Who knows the heart of a 17 yr old boy?
A boy that is not your son. your brother. a family member.
Who knows his fears. His desires. His dreams. His distractions?
Who sees the soul of a 17 yr old boy who wants to be seen.
Who asks the 17 yr old boy what he wants to be…
Who makes a world for a 17yr old boy who wants to change the world?
Reflection after a day of teaching. Kingston. Jamaica. October 1, 2014
This week we are doing registrations for learners for a CXC Mathematics, English and Reading Programme at the Institute for Social Leadership. CXC or the Caribbean Examination Council is the certifying body for Regional examinations. It is the most basic requirement for acquiring a a job and gaining admission into colleges or Universities locally.
Many students graduate from High School without any CXCs and often struggle to get some after or end up having much more limited options for employment because of this lack.
At Di Institute we thought that if we were able to provide them with an opportunity to do CXC subjects, at a minimum Maths and English we would be helping them to open opportunities for employment and further studies.

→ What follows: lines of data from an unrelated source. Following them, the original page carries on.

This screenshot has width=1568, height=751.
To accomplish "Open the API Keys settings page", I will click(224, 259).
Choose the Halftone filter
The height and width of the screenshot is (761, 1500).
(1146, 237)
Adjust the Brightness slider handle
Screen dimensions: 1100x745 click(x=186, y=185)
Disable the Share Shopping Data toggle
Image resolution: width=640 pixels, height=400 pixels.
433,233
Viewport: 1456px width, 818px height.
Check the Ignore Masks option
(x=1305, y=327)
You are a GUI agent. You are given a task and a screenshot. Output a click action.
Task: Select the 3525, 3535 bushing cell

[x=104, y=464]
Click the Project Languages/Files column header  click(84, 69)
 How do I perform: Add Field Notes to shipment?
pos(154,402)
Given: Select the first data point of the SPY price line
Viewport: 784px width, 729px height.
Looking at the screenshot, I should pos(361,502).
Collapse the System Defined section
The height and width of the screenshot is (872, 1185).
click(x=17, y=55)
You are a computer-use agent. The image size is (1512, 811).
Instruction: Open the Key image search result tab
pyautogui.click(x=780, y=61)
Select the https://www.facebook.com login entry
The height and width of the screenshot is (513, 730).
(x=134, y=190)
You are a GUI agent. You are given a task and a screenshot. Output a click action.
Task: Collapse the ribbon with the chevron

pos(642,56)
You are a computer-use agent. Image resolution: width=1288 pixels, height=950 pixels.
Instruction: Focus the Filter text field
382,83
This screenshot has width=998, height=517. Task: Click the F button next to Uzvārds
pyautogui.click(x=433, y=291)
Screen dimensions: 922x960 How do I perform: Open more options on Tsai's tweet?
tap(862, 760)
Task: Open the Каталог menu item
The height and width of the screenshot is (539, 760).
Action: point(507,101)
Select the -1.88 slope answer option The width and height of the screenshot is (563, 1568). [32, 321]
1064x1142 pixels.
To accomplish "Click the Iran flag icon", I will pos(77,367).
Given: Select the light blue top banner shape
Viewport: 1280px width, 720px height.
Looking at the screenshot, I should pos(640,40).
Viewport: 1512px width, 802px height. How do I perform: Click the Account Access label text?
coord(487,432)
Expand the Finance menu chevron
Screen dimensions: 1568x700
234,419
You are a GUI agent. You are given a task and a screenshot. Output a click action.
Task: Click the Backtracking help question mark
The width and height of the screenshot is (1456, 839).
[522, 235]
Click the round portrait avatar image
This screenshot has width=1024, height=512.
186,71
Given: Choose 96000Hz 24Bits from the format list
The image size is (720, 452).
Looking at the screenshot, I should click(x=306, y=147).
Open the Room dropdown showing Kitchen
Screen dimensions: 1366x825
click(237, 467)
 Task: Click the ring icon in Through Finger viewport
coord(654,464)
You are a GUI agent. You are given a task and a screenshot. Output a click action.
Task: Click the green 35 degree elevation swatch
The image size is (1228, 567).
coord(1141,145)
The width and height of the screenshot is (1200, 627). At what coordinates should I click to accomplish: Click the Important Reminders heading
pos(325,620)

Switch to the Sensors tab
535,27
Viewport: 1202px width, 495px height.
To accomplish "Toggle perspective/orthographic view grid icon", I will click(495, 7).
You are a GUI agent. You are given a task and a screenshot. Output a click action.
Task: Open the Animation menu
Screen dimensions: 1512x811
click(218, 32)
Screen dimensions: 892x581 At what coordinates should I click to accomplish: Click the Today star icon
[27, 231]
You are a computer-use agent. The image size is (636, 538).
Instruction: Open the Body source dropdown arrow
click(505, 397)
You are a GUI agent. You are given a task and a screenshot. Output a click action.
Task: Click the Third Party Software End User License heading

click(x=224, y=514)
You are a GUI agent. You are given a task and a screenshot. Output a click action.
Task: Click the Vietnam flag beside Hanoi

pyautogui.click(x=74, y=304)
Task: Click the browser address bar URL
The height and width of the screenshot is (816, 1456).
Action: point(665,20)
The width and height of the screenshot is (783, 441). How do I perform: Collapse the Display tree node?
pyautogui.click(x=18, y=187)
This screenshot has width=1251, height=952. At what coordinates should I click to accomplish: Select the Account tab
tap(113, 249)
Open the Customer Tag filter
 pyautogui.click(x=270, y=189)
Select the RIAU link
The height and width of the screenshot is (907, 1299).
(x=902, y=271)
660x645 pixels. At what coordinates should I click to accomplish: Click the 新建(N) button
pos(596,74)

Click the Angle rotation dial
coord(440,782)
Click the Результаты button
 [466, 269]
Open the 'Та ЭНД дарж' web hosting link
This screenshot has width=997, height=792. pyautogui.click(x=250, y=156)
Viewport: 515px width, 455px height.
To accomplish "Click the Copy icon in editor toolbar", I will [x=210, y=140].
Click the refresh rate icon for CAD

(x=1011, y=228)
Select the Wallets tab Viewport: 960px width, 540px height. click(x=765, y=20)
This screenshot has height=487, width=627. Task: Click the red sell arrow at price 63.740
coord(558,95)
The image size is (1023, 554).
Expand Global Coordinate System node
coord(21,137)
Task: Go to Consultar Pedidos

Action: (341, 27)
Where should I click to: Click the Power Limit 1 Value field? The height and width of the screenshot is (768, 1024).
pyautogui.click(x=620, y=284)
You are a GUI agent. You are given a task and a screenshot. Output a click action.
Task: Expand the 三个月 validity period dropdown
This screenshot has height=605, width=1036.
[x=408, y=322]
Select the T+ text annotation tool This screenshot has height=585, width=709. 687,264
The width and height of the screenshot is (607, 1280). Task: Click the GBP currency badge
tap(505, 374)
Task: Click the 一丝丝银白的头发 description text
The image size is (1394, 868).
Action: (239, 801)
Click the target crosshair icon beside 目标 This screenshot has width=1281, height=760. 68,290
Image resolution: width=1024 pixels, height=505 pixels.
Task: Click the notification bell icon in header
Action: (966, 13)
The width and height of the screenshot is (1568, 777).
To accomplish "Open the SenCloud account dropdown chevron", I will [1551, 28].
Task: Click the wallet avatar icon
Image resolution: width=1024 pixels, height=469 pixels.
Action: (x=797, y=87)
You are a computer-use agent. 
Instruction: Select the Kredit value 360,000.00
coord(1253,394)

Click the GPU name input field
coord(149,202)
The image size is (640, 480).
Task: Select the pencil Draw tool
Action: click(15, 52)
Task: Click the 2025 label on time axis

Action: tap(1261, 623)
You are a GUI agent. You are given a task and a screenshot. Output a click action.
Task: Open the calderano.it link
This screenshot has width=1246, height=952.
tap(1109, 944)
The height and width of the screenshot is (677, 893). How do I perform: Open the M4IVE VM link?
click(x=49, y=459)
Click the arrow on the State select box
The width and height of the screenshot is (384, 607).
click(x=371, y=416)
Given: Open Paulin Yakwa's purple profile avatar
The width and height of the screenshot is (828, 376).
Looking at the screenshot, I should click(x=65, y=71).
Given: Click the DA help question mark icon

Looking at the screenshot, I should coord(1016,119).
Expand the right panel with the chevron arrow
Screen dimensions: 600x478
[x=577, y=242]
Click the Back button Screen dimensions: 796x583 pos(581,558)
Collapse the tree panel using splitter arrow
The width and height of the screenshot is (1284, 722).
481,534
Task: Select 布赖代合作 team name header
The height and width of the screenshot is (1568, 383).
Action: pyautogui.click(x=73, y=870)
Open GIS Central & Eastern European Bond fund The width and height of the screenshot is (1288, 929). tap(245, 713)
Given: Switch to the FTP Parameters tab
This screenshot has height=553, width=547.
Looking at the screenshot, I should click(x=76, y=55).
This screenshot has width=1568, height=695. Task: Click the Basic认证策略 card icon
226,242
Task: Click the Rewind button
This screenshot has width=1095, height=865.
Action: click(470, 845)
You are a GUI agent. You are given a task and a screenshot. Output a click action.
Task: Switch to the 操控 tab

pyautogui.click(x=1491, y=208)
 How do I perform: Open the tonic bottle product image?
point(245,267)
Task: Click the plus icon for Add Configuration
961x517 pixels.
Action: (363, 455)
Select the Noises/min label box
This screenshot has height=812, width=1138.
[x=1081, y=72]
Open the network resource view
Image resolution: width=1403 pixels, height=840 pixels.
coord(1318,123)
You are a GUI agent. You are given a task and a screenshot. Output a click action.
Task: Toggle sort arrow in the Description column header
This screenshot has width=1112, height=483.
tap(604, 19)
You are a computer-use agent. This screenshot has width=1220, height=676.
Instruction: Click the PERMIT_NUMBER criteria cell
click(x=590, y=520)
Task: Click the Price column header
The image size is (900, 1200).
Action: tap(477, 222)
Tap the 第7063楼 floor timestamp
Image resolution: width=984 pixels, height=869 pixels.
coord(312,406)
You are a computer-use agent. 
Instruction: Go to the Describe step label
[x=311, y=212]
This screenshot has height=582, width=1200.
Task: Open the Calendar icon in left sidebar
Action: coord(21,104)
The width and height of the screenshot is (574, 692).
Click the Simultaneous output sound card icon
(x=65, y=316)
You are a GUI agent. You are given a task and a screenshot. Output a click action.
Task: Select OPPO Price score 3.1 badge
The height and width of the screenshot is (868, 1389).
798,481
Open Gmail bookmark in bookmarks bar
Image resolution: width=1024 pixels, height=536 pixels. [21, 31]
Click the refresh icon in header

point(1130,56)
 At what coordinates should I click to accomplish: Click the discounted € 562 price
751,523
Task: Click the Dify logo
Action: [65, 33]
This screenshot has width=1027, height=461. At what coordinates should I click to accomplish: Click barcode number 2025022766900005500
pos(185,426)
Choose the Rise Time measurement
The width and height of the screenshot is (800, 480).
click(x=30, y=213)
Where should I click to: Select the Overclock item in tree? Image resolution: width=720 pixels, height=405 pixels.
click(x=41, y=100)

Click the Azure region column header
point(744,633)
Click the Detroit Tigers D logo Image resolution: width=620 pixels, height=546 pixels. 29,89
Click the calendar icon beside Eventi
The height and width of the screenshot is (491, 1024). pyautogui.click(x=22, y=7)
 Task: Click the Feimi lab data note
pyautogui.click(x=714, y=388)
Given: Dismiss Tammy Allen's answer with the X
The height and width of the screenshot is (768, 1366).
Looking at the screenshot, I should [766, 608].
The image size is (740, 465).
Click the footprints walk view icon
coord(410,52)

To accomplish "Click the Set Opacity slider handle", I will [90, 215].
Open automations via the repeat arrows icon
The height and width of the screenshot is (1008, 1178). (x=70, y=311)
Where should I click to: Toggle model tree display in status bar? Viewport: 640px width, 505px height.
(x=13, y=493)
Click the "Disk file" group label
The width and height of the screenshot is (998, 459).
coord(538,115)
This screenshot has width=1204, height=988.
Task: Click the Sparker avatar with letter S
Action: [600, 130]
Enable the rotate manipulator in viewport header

As we began registration I became more puzzled by the situation and began to question our decision to offer Maths and English or even my view that CXC provided a solution.
We have been talking to youth 14-22yrs and this is what we have been understanding;
Are we trapping youths like these in a cycle of poverty with CXC preparation and qualification for these jobs?
So as early as 16yrs old youth are prepared to go and find a job.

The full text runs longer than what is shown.